Ex-GOP senator's wife pleads to email attack campaign
Declan McCullagh
declan at well.com
Mon Jun 18 10:20:28 PDT 2001
Interesting. BTW the state appears to be claiming that they took care of
the _McIntyre_ problems by rewriting the statute post-decision to only
apply to pseudonymous/anonymous messages written by someone affiliated with
a campaign.
So in other words, you could write stuff under a nym, but someone on the
campaign staff could not.
(Note I'm not saying this makes the statute constitutional, but that it's
not as broad as it could be.)
-Declan
At 05:15 PM 6/18/01 +0000, robbin stewart wrote:
>Matt, Declan, thanks for bringing this to my attention.
>It's worse than it looks at first. The prosecutor isn't claiming the
>content of the message was untrue, but that using a "katie" psuedonym was
>the falsity making the messages criminal.
>
>I don't keep up on minnesota politics too well. Was the fall election
>close, and did the publicity around the case have much impact?

[Click-target data]

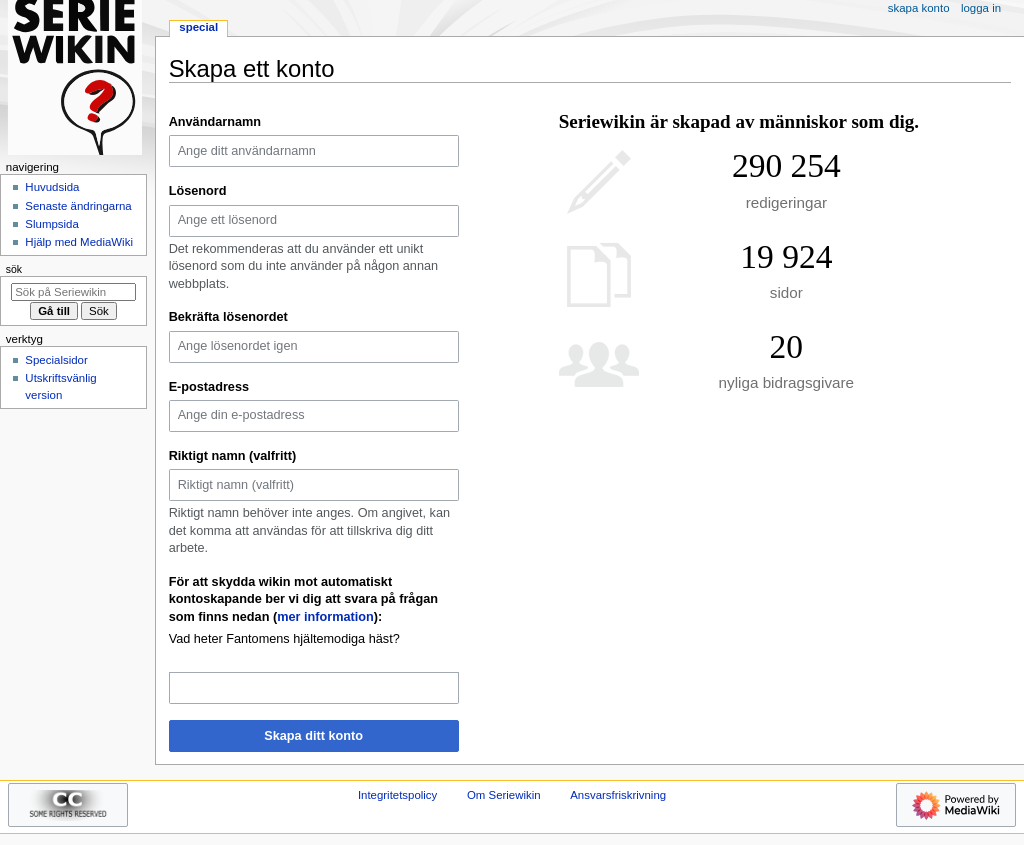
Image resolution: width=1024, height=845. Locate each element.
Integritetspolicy (397, 795)
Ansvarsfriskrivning (618, 795)
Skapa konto (919, 8)
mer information (325, 617)
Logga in (981, 8)
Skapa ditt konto (313, 736)
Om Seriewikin (504, 795)
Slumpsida (51, 224)
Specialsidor (56, 360)
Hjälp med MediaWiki (79, 242)
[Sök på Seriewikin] (73, 292)
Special (198, 27)
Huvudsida (52, 187)
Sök (14, 269)
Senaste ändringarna (78, 206)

▶ Written instruction 1:
Can you rescale the records from the line containing "Ansvarsfriskrivning (618, 795)" through the line containing "[Sök på Seriewikin] (73, 292)", writing out each of those lines again with its coordinates multiplied by 0.55 and rounded to whole numbers, halves up?
▶ Written instruction 2:
How does the mailing-list post about the pseudonymous campaign email prosecution continue? Write the next part, picking up where it stops.

▶ Output 1:
Ansvarsfriskrivning (340, 437)
Skapa konto (505, 4)
mer information (179, 339)
Logga in (540, 4)
Skapa ditt konto (172, 405)
Om Seriewikin (277, 437)
Slumpsida (28, 123)
Specialsidor (31, 198)
Hjälp med MediaWiki (43, 133)
[Sök på Seriewikin] (40, 161)

▶ Output 2:
>It's fairly unusual for an incumbent senator to lose.
>
>I just noticed that this was a -federal- election. Therefor any minnesota
>statutes on this topic are preempted by the FECA (441a or d or something.)
>
>Arguably, what we have here is a case where the balance of the US Senate
>was shifted because of an illegal conspiracy to violate the civil rights
>of the (future) wife of a senator, by charging her under a statute which
>is unconstitutional as applied to her, as well as probably
>unconstitutional per se, under the minnesota constitution and McIntyre.
>[There would also be a malicious prosecution issue.]
>
>I detect the presence of my old nemisis J Bradley King, currently the
>director of the Minn. election division. I will try to contact Samuelson,
>the ACLU guy mentioned in the article, before assuming the articles cited
>got all the facts right.
>
>As Matt mentioned, I have a small practice based in Indiana which monitors
>and litigates about anonymous election speech on the net.
>I would be eager to follow up on this case.
>My bottleneck is that I don't have cocounsel for states other than Indiana
>- I welcome solutions to this problem.
>More info at http://communities.msn.com/robbinstewart
>
>>From: Declan McCullagh <declan at well.com>
>>To: Matthew Gaylor <freematt at coil.com>
>In-Reply-To>Matt: That's a good point, and I should have highlighted it in
>my article.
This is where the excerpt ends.